▶ WHAT YOU HAVE TO DO:
In the data below, restate exactly the lines from the one with "Image resolution: width=1175" to the final line, both included, but not the pictures.

(Screenshot grounding data)
------------------------------

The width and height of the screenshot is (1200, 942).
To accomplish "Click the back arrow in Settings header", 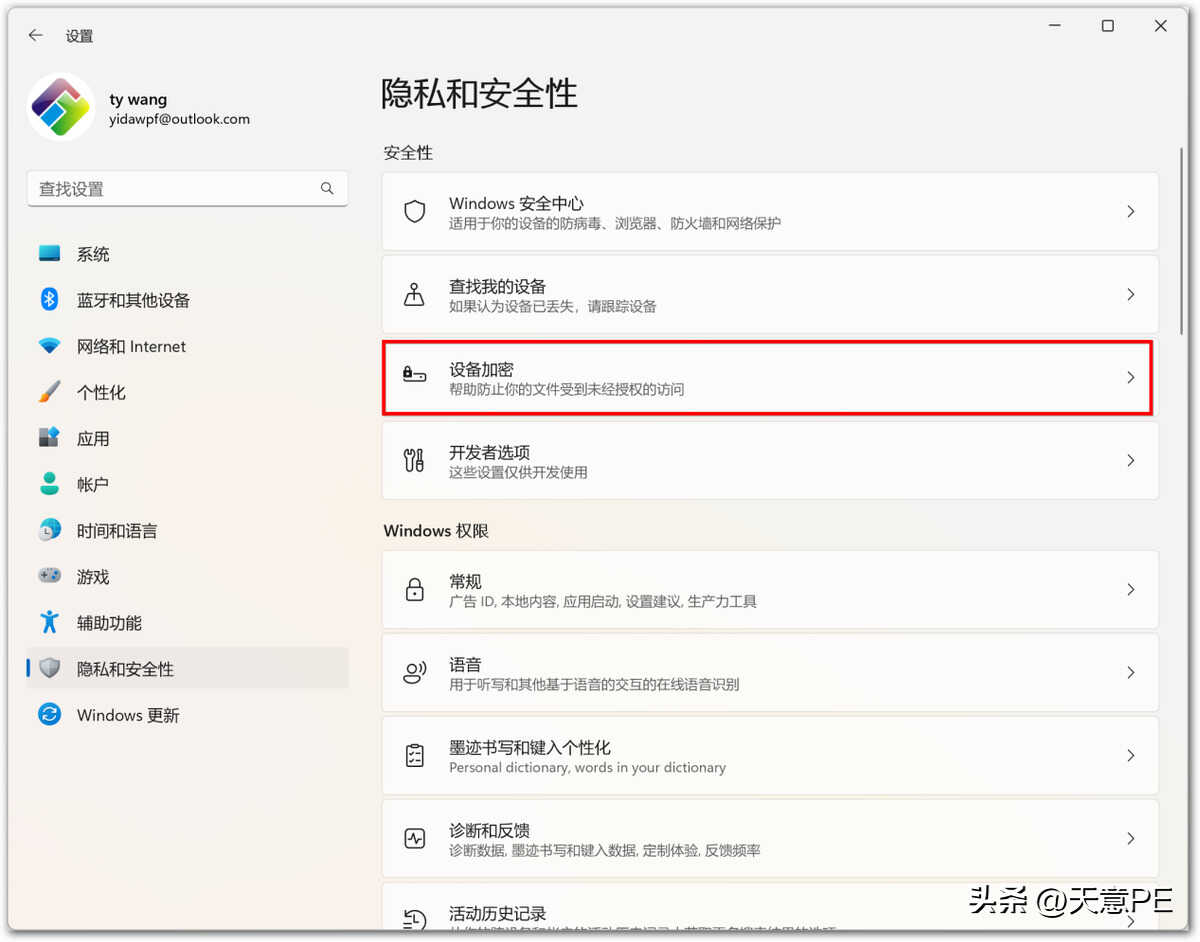I will [36, 35].
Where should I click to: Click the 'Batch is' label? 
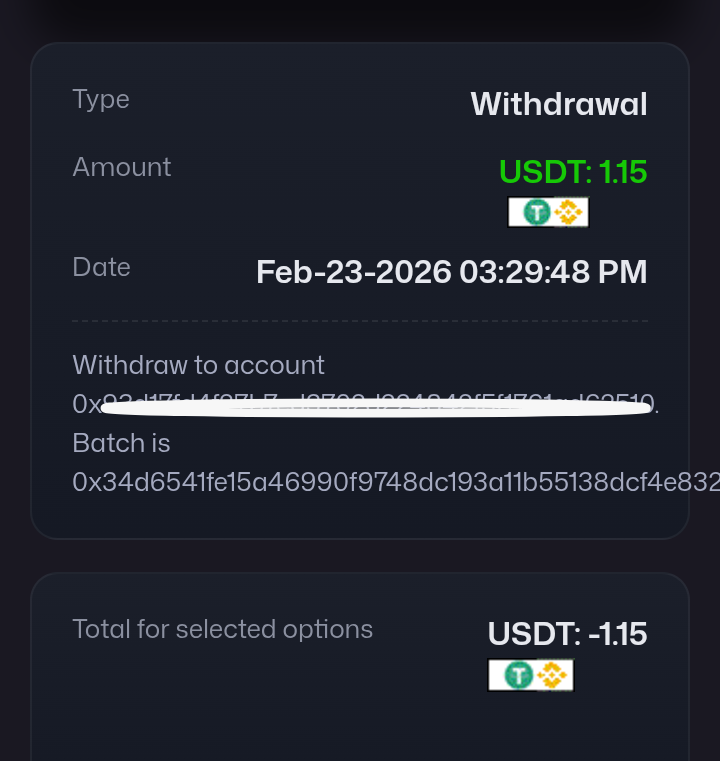pos(121,443)
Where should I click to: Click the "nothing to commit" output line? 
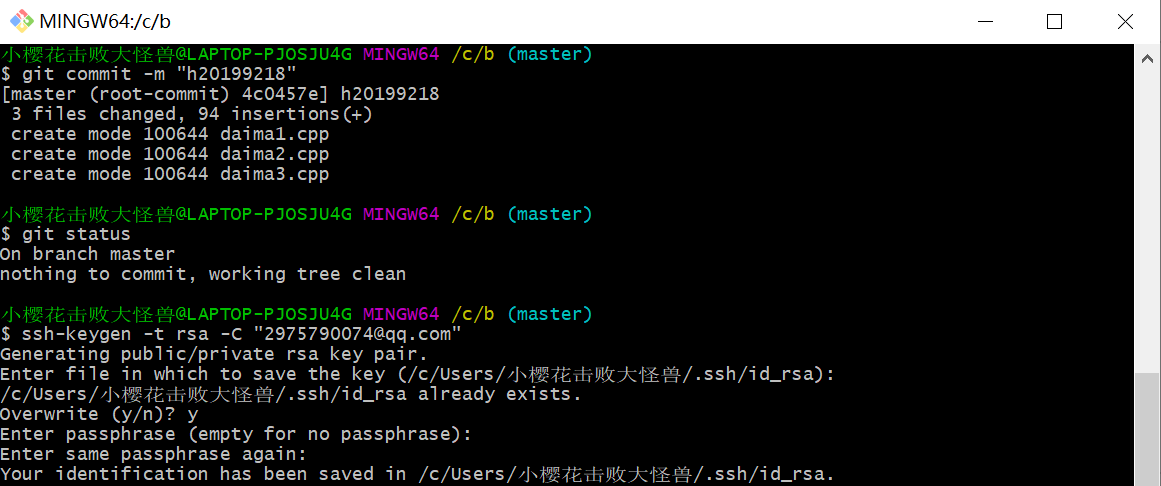click(203, 274)
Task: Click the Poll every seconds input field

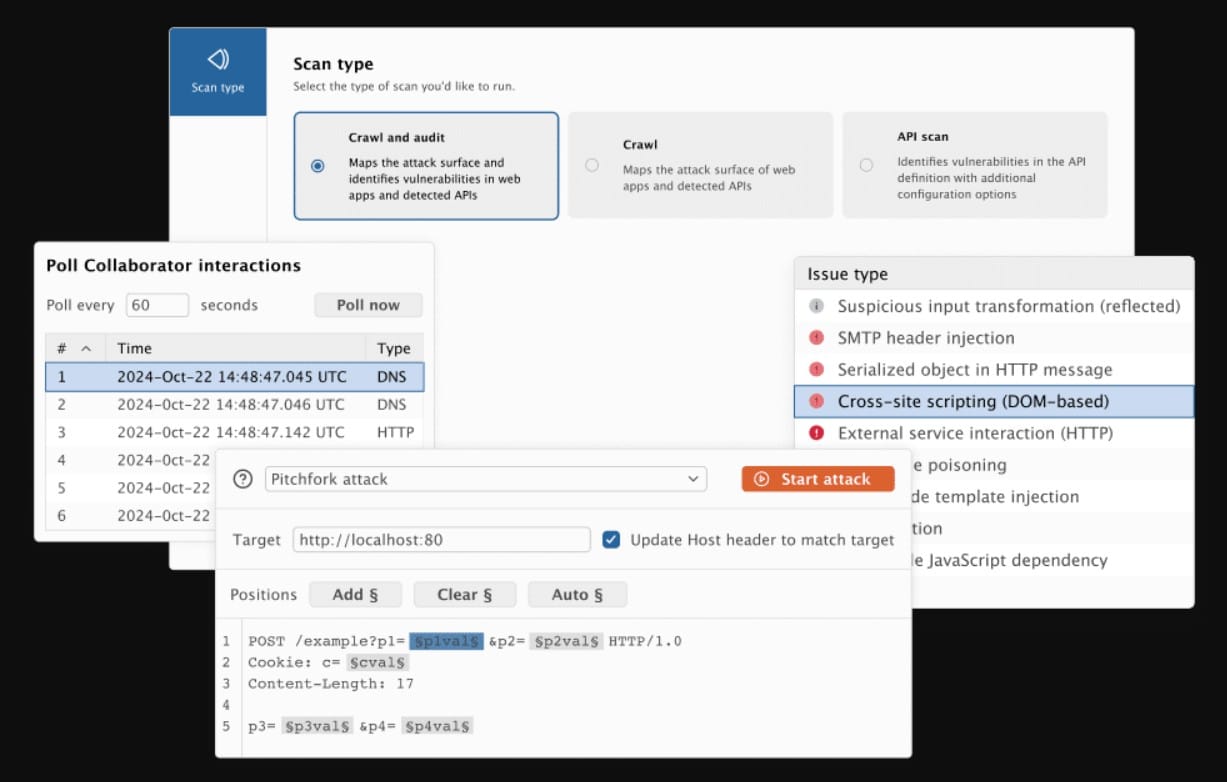Action: coord(157,305)
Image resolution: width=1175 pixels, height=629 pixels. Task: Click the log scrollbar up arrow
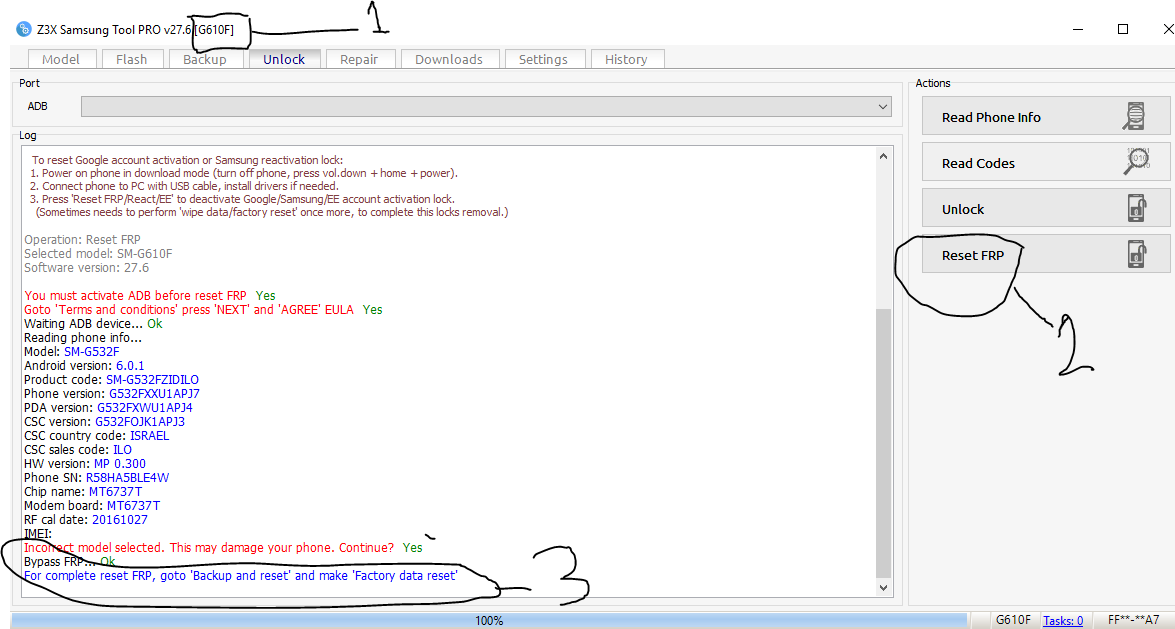coord(883,157)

------------------------------

▶ ANSWER FOR THIS EXERCISE:
Image resolution: width=1175 pixels, height=629 pixels. Task: Click the log scrollbar up arrow
coord(883,157)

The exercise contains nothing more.